Os Estados Unidos entraram na guerra em abril de 1917, e o presidente Wilson estava se tornando a voz dominante de uma nova força moral na ordem mundial. Ele não aceitaria um desafio à sua liderança por parte do Papa Bento XV. Wilson se pronunciou contra as propostas de paz do papa, argumentando que não se podia confiar nos então governantes da Alemanha. No entanto, apenas alguns meses depois, em seus famosos “Quatorze Pontos” de janeiro de 1918, Wilson incorporou grande parte da substância da “Nota de Paz” de Bento XV.
Quando as lideranças militares alemãs perceberam que haviam perdido a guerra, os Poderes Centrais tentaram acabar com o conflito aceitando um armistício nos termos dos “Quatorze Pontos” de Wilson. Mais tarde, muitos na Alemanha reclamaram que o eventual Tratado de Versalhes foi um duro resultado de uma diplomacia enganosa. No entanto, Bento XV desempenhou um papel atrasado na realização do Armistício de novembro de 1918.
As grandes potências encontraram-se em Paris em 1919 para formular a paz e estabelecer os termos para aceitar novamente os poderes derrotados na comunidade das nações. Elas acabaram planejando uma nova ordem mundial, que causou queixas que culminaram na ainda mais destrutiva Segunda Guerra Mundial.
A “Nota de Paz” de Bento XV havia previsto algumas dessas dificuldades, olhando para frente e para trás, para os problemas da nacionalidade histórica. A nota mencionou a causa territorial e política aproximada da guerra, os Estados dos Bálcãs, embora sem especificar a quais Estados Bento se referia onde essas fronteiras estavam traçadas. Destacando as tragédias em andamento no século XX, a “Nota de Paz” também mencionou a Armênia e as “nobres tradições históricas e os sofrimentos suportados” pelo reino da Polônia.
Bento XV pessoalmente pressionou o sultão otomano Mehmed V, tentando deter o genocídio dos armênios.
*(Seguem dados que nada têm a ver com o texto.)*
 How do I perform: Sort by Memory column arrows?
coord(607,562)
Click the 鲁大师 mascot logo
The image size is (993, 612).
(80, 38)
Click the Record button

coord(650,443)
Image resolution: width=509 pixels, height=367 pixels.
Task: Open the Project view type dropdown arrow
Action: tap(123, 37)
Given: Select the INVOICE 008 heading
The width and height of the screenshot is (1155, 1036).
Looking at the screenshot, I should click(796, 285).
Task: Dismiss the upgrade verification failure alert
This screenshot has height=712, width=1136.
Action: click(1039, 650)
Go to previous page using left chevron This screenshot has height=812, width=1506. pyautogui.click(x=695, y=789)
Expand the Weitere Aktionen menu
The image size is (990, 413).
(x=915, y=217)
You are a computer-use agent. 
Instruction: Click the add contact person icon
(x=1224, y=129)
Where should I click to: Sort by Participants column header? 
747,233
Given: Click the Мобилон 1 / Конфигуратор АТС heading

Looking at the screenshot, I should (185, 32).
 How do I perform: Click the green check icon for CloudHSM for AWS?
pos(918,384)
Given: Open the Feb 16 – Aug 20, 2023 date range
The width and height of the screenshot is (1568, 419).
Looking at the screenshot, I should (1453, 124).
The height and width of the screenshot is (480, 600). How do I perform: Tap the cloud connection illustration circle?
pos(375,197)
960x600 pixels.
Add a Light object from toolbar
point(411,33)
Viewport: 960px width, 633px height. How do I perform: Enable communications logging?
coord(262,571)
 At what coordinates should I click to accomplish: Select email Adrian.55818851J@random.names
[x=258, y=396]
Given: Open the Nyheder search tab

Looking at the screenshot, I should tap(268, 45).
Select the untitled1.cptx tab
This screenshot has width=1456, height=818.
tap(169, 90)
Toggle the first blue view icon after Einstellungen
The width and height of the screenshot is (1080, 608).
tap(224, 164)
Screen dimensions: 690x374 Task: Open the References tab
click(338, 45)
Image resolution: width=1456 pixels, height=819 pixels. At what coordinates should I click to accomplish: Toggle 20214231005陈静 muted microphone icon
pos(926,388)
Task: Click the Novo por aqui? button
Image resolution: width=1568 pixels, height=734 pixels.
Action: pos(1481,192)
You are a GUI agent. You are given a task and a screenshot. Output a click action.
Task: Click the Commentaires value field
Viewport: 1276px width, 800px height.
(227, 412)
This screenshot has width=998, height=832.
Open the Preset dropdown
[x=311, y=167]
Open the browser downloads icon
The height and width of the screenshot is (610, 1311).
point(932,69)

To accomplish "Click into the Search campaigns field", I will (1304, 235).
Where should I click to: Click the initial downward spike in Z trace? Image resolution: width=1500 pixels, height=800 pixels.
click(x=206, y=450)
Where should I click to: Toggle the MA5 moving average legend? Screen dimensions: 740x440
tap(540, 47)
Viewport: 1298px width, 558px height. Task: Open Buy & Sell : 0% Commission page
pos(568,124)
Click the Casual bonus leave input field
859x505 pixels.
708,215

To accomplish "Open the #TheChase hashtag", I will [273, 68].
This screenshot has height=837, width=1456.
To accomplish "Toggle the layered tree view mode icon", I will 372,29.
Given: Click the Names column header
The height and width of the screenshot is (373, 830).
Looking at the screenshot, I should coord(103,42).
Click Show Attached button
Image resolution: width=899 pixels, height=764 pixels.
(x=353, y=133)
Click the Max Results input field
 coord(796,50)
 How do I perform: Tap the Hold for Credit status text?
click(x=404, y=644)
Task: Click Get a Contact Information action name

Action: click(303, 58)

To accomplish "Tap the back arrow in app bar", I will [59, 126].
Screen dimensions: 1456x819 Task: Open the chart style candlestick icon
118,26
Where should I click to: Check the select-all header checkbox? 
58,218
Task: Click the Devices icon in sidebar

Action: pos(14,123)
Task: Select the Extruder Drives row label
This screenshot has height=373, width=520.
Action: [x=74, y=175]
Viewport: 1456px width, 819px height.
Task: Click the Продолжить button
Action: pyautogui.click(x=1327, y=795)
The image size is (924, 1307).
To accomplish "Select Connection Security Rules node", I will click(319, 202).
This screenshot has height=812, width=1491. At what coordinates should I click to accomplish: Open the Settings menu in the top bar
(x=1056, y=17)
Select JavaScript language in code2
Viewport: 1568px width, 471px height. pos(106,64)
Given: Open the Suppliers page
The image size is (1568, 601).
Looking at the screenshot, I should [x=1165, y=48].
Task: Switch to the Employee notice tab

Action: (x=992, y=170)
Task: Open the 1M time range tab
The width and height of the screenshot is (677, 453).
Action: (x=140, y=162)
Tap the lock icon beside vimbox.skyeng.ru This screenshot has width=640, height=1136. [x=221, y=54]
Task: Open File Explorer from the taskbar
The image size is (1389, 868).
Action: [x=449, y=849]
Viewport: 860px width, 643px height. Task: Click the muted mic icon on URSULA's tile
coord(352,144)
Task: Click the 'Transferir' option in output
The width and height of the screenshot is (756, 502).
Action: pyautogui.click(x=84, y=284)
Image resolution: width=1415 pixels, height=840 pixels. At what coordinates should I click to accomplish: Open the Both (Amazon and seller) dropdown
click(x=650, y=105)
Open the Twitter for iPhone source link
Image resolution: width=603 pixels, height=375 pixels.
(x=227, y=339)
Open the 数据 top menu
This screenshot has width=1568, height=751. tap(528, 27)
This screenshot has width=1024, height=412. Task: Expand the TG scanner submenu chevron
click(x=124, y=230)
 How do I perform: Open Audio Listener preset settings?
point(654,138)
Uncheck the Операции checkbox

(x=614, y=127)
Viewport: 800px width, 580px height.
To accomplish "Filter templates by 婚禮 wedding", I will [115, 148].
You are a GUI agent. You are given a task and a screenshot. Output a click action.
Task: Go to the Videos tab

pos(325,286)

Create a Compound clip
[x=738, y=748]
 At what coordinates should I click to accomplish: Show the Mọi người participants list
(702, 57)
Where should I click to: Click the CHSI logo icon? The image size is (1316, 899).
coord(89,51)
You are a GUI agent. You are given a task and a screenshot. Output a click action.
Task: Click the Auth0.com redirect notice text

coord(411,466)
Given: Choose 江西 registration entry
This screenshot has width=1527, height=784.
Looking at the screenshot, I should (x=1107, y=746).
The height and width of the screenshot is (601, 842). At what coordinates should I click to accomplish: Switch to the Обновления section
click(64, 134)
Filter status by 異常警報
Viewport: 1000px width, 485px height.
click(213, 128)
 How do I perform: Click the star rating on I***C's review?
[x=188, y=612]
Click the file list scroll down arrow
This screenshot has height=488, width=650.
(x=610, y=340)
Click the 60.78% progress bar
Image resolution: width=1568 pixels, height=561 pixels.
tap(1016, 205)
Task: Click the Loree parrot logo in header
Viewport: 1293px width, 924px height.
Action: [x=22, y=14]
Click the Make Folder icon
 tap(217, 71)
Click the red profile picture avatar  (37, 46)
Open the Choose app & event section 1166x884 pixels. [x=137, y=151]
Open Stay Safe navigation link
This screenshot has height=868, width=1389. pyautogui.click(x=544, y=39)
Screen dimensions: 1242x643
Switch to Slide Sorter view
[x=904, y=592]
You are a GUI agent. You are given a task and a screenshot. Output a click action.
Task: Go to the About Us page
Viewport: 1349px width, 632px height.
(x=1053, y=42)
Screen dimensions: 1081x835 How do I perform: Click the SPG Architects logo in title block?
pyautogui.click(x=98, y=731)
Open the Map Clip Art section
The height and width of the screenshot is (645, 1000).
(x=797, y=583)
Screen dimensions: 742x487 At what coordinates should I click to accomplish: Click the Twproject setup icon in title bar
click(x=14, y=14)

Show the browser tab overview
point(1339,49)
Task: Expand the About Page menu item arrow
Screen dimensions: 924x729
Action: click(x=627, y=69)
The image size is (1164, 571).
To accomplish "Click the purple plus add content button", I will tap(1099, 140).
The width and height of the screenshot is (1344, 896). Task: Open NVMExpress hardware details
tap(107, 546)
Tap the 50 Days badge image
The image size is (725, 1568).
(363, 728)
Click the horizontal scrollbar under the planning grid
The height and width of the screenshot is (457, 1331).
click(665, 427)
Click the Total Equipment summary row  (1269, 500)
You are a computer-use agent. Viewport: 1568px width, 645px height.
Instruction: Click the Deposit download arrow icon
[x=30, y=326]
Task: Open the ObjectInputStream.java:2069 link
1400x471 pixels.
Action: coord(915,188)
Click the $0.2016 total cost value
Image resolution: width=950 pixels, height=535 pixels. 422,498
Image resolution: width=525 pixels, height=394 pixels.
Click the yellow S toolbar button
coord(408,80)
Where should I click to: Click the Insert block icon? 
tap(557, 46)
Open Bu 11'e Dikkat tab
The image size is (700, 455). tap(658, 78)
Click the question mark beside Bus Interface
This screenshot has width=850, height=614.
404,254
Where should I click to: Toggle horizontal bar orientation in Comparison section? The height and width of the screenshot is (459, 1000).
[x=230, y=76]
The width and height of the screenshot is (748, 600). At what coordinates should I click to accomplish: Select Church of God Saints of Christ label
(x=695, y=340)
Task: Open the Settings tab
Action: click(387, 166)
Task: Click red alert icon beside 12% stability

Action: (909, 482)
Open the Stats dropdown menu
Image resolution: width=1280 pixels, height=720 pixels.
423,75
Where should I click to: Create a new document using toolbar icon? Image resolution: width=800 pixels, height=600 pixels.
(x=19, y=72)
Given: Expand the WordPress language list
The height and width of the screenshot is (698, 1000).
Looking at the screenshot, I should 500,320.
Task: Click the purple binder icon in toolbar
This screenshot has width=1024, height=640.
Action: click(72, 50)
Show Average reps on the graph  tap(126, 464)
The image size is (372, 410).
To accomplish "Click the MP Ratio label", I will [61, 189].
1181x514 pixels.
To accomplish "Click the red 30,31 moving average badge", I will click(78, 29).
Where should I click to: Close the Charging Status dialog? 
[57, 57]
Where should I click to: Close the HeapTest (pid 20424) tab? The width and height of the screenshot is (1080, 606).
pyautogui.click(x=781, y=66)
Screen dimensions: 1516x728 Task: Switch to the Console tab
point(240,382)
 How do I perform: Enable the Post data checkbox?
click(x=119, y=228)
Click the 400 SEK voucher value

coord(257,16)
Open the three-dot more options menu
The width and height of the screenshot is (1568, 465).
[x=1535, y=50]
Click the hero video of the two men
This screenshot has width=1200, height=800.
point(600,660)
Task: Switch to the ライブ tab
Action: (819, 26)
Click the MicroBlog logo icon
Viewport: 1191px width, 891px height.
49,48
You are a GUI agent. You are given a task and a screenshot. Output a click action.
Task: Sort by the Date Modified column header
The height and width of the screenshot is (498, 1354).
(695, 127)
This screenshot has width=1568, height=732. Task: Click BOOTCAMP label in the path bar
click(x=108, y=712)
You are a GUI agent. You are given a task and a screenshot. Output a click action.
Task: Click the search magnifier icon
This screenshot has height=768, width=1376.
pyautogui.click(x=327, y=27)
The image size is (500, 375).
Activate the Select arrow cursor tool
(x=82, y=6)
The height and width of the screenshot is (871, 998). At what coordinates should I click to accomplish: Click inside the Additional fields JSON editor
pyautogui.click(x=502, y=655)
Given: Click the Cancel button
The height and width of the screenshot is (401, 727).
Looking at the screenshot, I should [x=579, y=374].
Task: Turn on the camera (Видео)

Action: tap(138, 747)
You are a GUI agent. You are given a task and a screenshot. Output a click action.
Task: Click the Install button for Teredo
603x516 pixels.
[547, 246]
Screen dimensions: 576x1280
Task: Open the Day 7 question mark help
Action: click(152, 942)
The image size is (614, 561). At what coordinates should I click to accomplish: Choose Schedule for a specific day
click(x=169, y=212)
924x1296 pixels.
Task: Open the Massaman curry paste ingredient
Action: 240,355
Durante e depois da guerra, Bento XV também advogou em prol das crianças famintas da Europa Central e Oriental.
Ao contrário dos estadistas que tiveram que abandonar as novas fronteiras estatais em Paris, em 1919, Bento XV desfrutou do luxo moral de não ser responsável pelas decisões políticas. O papa queria ter estado na Conferência da Paz de Paris. No entanto, no tratado secreto de Londres, em 1915, a Itália, com a “questão romana” ainda como um delicado ponto político, proibiu os Aliados de levar o papado em consideração em tais negociações. A Santa Sé também seria excluída da Liga das Nações, precursora das Nações Unidas.
Essa foi uma bênção disfarçada. Bento XV escapou dos dilemas insolúveis da demarcação de fronteiras políticas que causou uma inimizade amarga que levou à limpeza étnica e ao genocídio na Segunda Guerra Mundial. Em momentos cruciais durante e depois da Primeira Guerra Mundial, despojado de território e fora das alianças políticas, Bento XV focou a Igreja nas preocupações humanitárias em todo o mundo – convocando explicitamente que as pessoas se ajudassem mutuamente, para além da filiação a nações ou religiões.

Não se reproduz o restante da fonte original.